• THE PROBLEM
Convert the lines of the records between the line holding "Click the minus icon to delete a combination" and the line holding "click(49, 138)", inclusive, into a JSON list of strings with one string per line. Leave out blank lines.

• RECORDS FOR THIS EXERCISE
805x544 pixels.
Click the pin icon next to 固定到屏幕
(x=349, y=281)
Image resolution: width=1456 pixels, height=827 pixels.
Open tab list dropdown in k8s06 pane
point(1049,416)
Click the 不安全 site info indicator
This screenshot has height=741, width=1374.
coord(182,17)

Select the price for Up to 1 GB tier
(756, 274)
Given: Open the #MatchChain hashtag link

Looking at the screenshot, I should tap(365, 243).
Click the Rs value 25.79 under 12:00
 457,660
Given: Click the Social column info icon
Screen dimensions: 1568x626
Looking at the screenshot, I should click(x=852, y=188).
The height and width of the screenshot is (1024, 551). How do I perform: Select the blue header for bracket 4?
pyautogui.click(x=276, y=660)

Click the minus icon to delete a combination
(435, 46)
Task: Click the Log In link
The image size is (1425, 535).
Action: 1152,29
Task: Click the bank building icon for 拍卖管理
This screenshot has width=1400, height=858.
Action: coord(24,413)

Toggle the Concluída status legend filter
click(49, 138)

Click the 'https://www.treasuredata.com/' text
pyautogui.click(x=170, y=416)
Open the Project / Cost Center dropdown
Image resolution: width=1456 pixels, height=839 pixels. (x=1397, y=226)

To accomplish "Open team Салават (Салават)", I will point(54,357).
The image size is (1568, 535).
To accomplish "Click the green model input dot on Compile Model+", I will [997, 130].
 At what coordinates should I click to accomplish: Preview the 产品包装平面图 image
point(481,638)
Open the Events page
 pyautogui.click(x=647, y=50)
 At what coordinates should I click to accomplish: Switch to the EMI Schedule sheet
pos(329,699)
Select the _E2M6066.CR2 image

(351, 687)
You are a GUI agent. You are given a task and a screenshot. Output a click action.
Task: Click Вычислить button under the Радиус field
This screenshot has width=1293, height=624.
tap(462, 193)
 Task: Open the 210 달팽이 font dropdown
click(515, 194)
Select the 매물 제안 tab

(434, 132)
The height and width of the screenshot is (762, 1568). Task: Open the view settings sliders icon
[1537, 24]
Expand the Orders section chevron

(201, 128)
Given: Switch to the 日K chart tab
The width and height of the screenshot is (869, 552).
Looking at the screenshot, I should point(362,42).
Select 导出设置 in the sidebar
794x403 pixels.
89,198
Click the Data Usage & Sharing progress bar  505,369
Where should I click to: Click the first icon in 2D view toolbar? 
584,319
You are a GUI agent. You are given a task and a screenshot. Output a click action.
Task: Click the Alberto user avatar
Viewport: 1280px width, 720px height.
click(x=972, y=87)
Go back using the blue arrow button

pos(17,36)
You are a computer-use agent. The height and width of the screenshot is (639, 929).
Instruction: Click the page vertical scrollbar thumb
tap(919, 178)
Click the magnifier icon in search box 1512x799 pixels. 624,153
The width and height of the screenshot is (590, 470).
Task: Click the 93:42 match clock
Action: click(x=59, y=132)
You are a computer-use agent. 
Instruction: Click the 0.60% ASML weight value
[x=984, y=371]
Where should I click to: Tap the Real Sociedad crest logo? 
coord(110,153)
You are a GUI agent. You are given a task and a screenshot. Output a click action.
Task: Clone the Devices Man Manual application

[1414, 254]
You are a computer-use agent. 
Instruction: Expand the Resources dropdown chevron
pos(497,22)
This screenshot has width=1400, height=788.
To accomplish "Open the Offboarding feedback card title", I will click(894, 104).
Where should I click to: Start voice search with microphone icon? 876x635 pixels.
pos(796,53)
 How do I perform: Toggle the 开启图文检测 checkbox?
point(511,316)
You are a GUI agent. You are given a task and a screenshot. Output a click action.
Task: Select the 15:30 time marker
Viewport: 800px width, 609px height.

• EXPECTED ANSWER
[
  "Click the minus icon to delete a combination",
  "(435, 46)",
  "Task: Click the Log In link",
  "The image size is (1425, 535).",
  "Action: 1152,29",
  "Task: Click the bank building icon for 拍卖管理",
  "This screenshot has width=1400, height=858.",
  "Action: coord(24,413)",
  "Toggle the Concluída status legend filter",
  "click(49, 138)"
]